American actor and singer (born 1986)

Tyler Jordon Blackburn (born October 12, 1986) is an American actor and singer. He is best known for playing Caleb Rivers on the hit Freeform series Pretty Little Liars and its spin-off, Ravenswood. He most recently starred as Alex Manes in The CW series Roswell, New Mexico (2019–2022).

==Early life==
Blackburn was born in Burbank, California. He has one older sister and three younger brothers.

Blackburn has a 4 inch long scar on his left shoulder. This was caused due to the removal of a benign bone tumor at the age of 10.

==Career==

===Acting===
Blackburn began performing in 2004 and appeared on the series Unfabulous on Nickelodeon. In the following year he was a teacher in the short film The Doers of Coming Deeds. In 2008, he made a cameo in the film Next of Kin. In 2009, Blackburn appeared in Cold Case and Rockville CA, a webseries launched by Josh Schwartz. In 2010, he appeared on Days of Our Lives, Gigantic, and was also in the independent film Peach Plum Pear.

In October 2010, Blackburn was cast in a recurring role as Caleb Rivers in the television series Pretty Little Liars. He was upgraded to series regular for the third season starting in the summer of 2012.
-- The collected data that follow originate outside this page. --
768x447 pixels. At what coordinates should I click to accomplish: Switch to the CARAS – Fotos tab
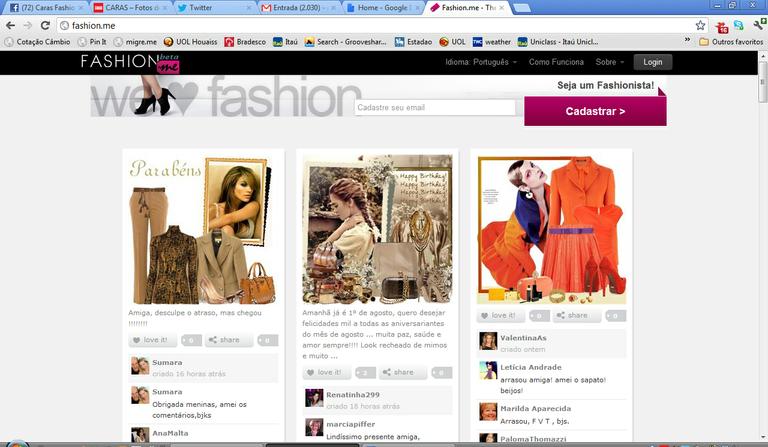(x=131, y=8)
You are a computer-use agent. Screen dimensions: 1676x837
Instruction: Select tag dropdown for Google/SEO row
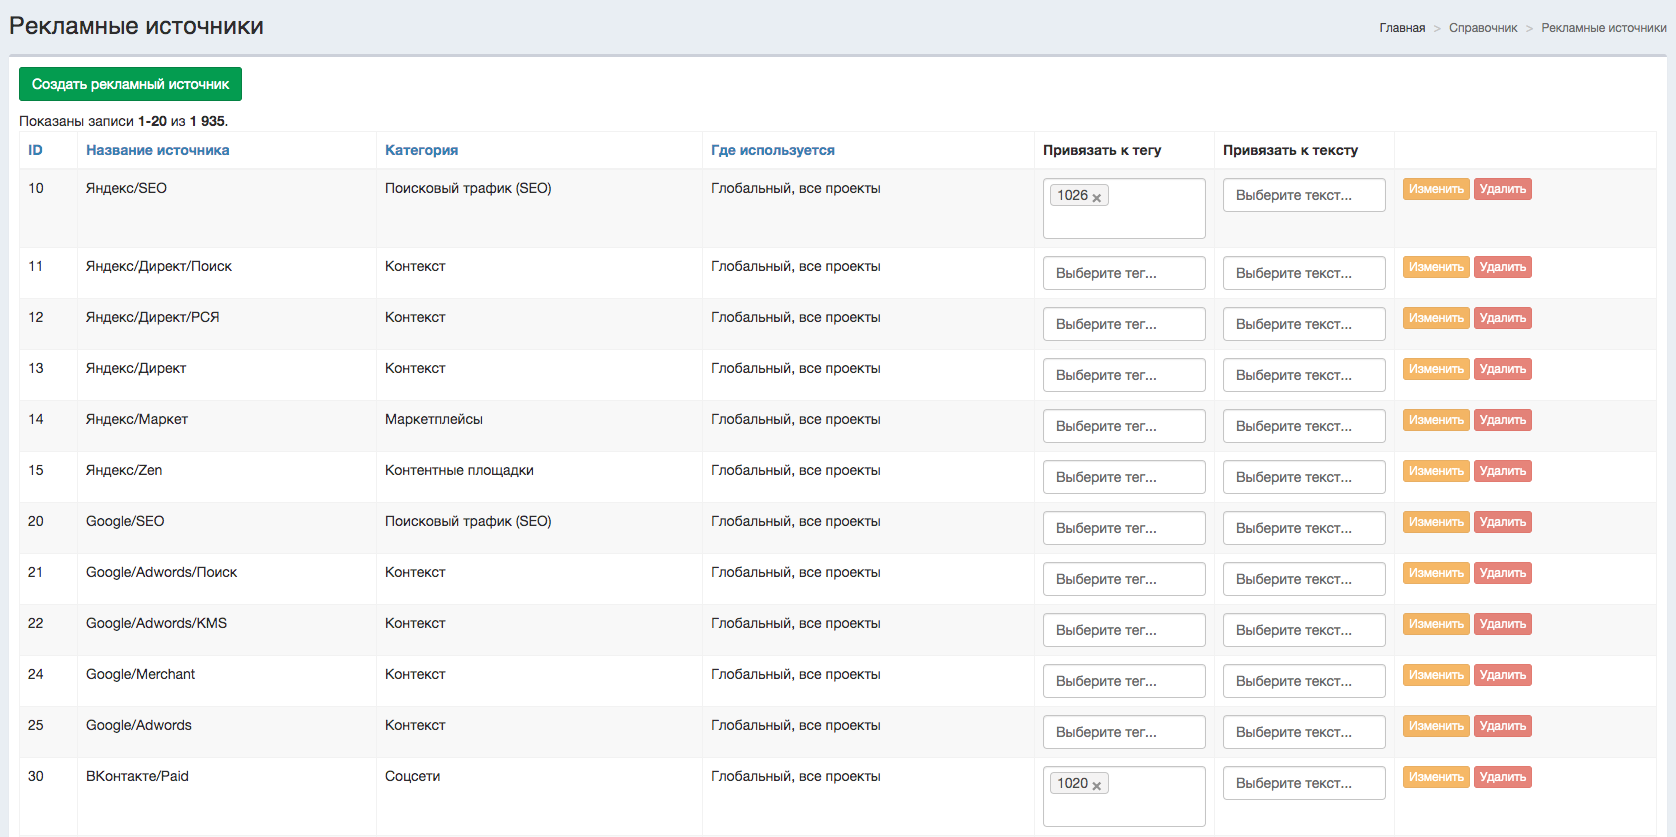1123,528
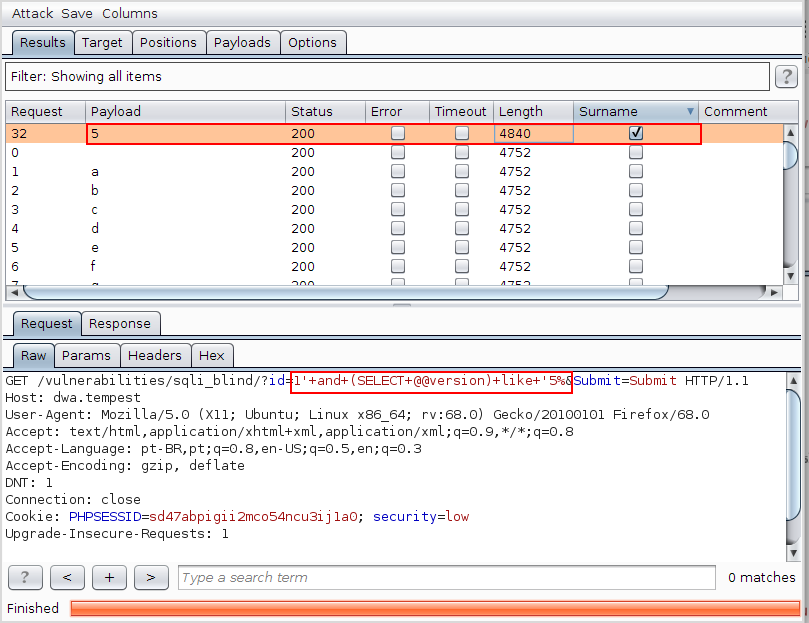Image resolution: width=809 pixels, height=623 pixels.
Task: Click the Finished attack progress bar
Action: tap(433, 608)
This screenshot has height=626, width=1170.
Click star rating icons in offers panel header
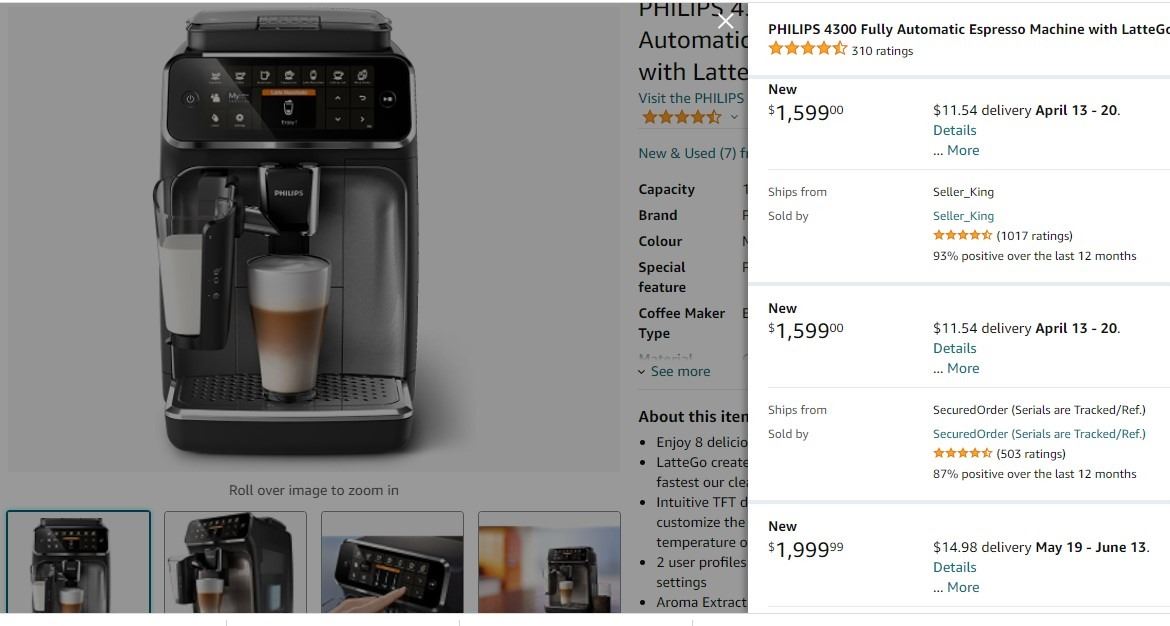pyautogui.click(x=807, y=49)
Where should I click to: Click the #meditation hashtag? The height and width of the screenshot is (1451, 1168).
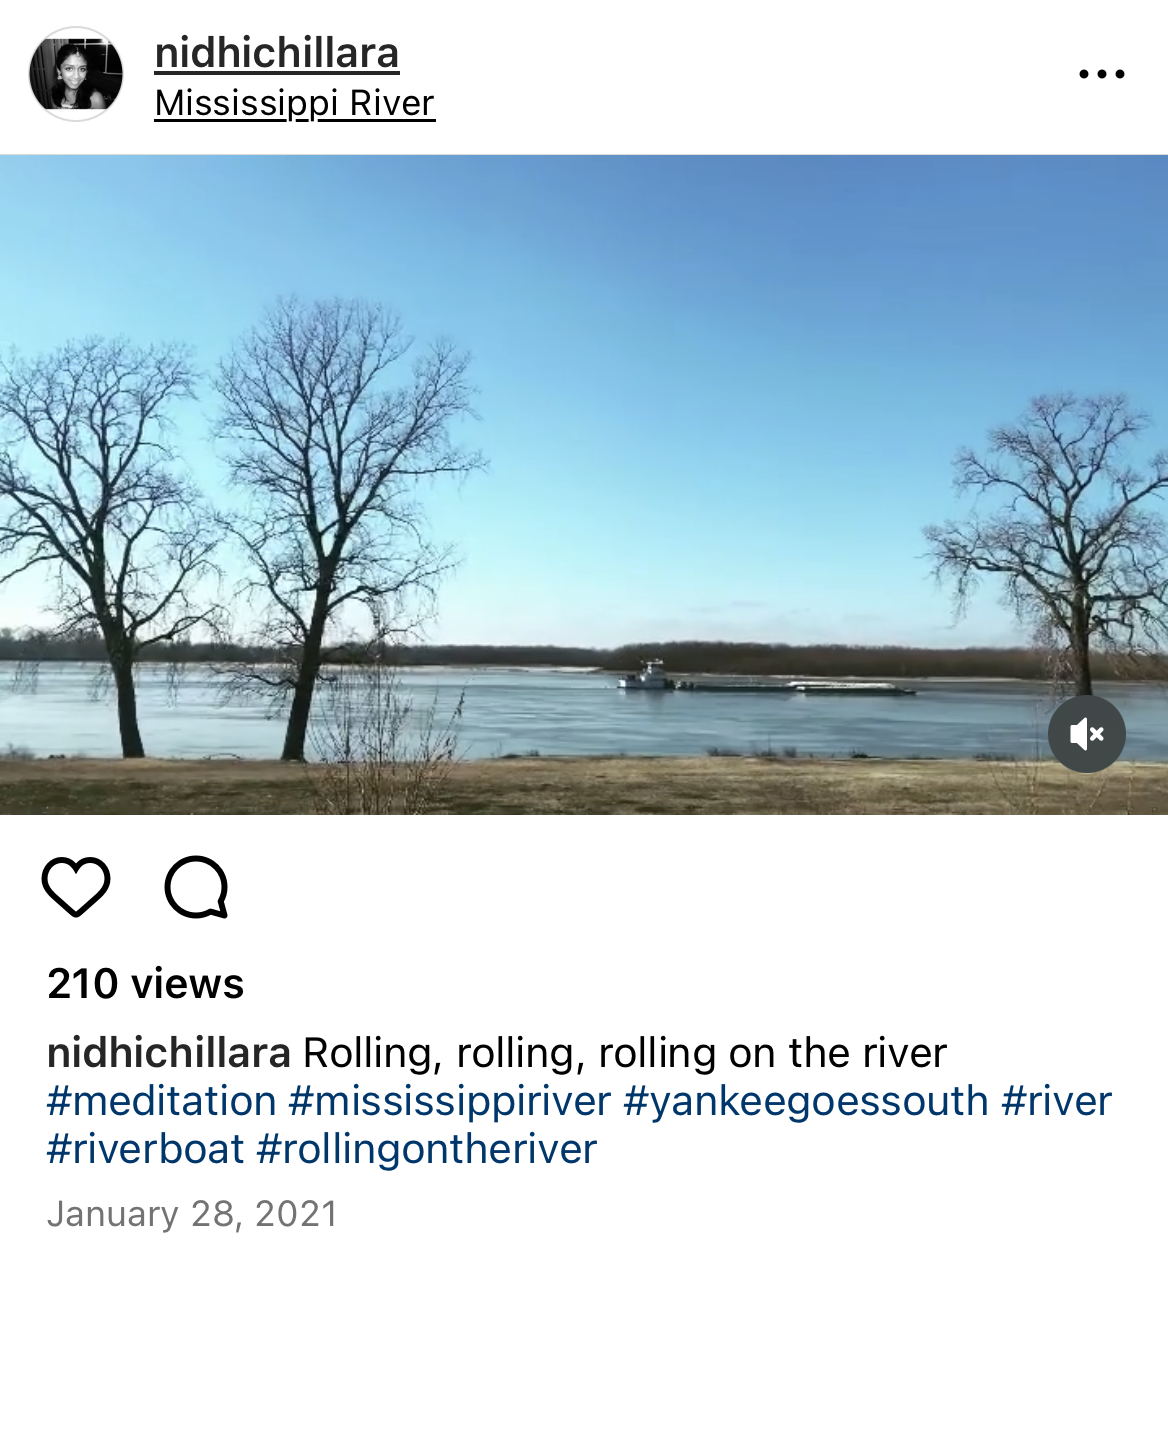(162, 1101)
Blackburn also starred as Pete in the six-episode web series Wendy, a project developed by Alloy Entertainment and Macy's that was based on Peter Pan which premiered on September 15, 2011. In 2012, he starred in drama Hiding alongside Ana Villafañe, Jeremy Sumpter, Dean Armstrong and Dan Payne.

In May 2013, it was announced that Blackburn would star in the 2013 Pretty Little Liars spin-off Ravenswood.

In March 2018, Blackburn joined the cast of The CW series Roswell, New Mexico as Alex Manes, a character initially introduced as a love interest to Michael Vlamis's Michael Guerin. Blackburn remained a series regular on the show during its four-season run until it ended in 2022.

===Music===
For his role in Alloy Entertainment web series Wendy, Blackburn recorded Golden State's "Save Me" to be used as the show's theme song, which was released on August 15, 2011. He recorded "Find a Way" in 2012 for the then ABC Family (now renamed Freeform) show, The Secret Life of the American Teenager. The song was also featured on ABC Family's other shows, including The Fosters and Pretty Little Liars, the latter of which Blackburn starred on.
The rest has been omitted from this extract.